O câmbio começou a semana com valorização, com o dólar à vista negociado no pregão viva-voz da Bolsa de Mercadorias & Futuros (BM&F) cotado a R$ 1,9630 (+0,15%). As medidas tomadas pelo Banco Central (BC) no mercado de câmbio, na semana passada, devem ter impacto tanto prático quanto psicológico entre os investidores e a conseqüência inicial é de alta nas cotações do dólar. O tamanho do ajuste necessário vai ser mensurado durante o decorrer do dia, mas a avaliação inicial é de que o momento para o anúncio foi propício. Nos últimos dias, os investidores já vinham fazendo um movimento forte de redução de posição cambial no rastro do cenário internacional, que também deve continuar pesando nas transações domésticas.

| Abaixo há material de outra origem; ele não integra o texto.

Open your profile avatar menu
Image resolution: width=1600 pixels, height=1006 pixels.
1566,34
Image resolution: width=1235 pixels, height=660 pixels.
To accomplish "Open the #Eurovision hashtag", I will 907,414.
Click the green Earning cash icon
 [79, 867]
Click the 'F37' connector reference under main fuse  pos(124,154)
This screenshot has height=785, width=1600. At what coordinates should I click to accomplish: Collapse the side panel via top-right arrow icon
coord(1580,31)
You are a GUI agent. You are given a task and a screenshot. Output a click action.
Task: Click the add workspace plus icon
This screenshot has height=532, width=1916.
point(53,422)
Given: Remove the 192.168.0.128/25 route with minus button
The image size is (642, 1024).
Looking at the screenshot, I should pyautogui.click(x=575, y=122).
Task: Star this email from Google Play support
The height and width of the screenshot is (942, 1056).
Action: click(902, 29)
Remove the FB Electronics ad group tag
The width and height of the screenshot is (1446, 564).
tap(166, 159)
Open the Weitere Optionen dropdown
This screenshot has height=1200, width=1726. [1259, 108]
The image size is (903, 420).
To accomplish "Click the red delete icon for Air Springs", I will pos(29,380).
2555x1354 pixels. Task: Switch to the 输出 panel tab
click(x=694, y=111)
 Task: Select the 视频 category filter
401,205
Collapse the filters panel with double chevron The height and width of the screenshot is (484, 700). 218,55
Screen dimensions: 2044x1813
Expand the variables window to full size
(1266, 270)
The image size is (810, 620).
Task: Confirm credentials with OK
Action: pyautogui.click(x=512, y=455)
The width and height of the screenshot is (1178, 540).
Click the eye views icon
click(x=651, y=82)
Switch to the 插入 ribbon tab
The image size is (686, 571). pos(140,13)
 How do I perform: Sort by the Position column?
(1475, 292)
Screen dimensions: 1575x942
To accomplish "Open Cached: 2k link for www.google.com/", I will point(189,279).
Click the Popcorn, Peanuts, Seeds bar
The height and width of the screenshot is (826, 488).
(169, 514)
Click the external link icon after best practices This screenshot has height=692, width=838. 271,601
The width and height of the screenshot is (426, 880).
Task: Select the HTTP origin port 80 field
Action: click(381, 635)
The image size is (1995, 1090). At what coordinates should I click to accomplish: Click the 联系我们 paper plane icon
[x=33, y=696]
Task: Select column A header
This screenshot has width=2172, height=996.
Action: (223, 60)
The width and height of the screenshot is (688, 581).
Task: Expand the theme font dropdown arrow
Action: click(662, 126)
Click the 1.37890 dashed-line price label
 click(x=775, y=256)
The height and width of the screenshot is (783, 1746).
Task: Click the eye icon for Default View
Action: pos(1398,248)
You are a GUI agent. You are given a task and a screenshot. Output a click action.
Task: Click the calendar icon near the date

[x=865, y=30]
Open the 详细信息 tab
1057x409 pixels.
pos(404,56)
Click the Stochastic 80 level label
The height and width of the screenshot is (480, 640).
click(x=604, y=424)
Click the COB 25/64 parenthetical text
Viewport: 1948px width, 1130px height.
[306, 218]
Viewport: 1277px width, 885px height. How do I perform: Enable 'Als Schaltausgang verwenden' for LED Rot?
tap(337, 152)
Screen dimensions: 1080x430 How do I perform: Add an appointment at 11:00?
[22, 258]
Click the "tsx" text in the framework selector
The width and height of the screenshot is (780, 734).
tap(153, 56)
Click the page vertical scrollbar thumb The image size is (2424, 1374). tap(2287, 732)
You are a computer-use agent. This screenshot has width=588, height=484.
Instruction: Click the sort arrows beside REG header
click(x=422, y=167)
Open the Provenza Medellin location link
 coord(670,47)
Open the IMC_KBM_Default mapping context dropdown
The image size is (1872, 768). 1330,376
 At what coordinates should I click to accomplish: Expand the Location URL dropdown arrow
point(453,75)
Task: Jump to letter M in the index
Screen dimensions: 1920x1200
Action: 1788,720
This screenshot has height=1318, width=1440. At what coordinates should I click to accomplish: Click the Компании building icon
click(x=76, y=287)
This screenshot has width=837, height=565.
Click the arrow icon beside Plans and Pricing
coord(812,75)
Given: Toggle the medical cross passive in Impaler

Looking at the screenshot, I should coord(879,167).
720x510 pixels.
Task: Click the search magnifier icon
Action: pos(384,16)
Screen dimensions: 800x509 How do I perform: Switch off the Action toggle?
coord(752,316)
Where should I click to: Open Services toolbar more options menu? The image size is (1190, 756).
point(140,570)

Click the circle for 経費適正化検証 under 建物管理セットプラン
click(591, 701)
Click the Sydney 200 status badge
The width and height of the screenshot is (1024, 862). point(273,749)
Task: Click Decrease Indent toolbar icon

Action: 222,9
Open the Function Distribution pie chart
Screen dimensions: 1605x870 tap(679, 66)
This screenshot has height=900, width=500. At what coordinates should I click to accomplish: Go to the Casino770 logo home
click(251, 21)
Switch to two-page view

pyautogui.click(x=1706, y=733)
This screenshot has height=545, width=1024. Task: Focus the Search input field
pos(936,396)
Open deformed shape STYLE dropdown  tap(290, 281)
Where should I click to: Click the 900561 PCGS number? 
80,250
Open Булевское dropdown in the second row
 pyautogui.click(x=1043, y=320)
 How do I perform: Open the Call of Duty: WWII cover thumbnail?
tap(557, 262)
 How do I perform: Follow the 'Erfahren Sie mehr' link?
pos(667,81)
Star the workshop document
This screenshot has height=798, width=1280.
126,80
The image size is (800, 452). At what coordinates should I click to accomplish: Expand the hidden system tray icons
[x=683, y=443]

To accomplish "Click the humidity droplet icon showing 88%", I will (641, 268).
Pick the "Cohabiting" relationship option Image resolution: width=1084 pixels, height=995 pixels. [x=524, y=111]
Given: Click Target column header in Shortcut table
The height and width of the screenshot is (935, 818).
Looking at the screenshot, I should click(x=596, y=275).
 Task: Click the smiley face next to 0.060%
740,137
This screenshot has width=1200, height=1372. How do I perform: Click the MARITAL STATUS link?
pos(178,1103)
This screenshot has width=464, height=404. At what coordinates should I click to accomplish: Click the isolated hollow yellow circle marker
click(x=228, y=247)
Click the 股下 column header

No exterior, as atenções são para a trajetória das taxas dos Treasuries (títulos do Tesouro dos Estados Unidos) e seu reflexo nas bolsas. A percepção de que os juros básicos da economia norte-americana não serão cortados este ano espalhou-se na última semana, levou as taxas dos títulos dos EUA negociados no mercado secundário aos maiores níveis em anos e tornou-se a preocupação maior dos investidores internacionais no momento.

Até sexta-feira passada, os analistas brasileiros mostravam-se reticentes em estimar qual o fôlego dessa elevação e o consenso era de que o câmbio no Brasil deve seguir de perto o vaivém externo. Também havia percepção generalizada de que a volatilidade do mercado deve aumentar no curto prazo e dependerá ainda mais dos indicadores da economia dos Estados Unidos.